— begin Entries —
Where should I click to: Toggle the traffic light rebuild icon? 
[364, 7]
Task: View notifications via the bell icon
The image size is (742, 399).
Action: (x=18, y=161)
— end Entries —
- Given exercise:
Reproduce all of the entries with "icon" changed to "button" wherever it occurs. Leave everything else unchanged.

- Correct output:
Where should I click to: Toggle the traffic light rebuild button? 
[364, 7]
Task: View notifications via the bell button
The image size is (742, 399).
Action: (x=18, y=161)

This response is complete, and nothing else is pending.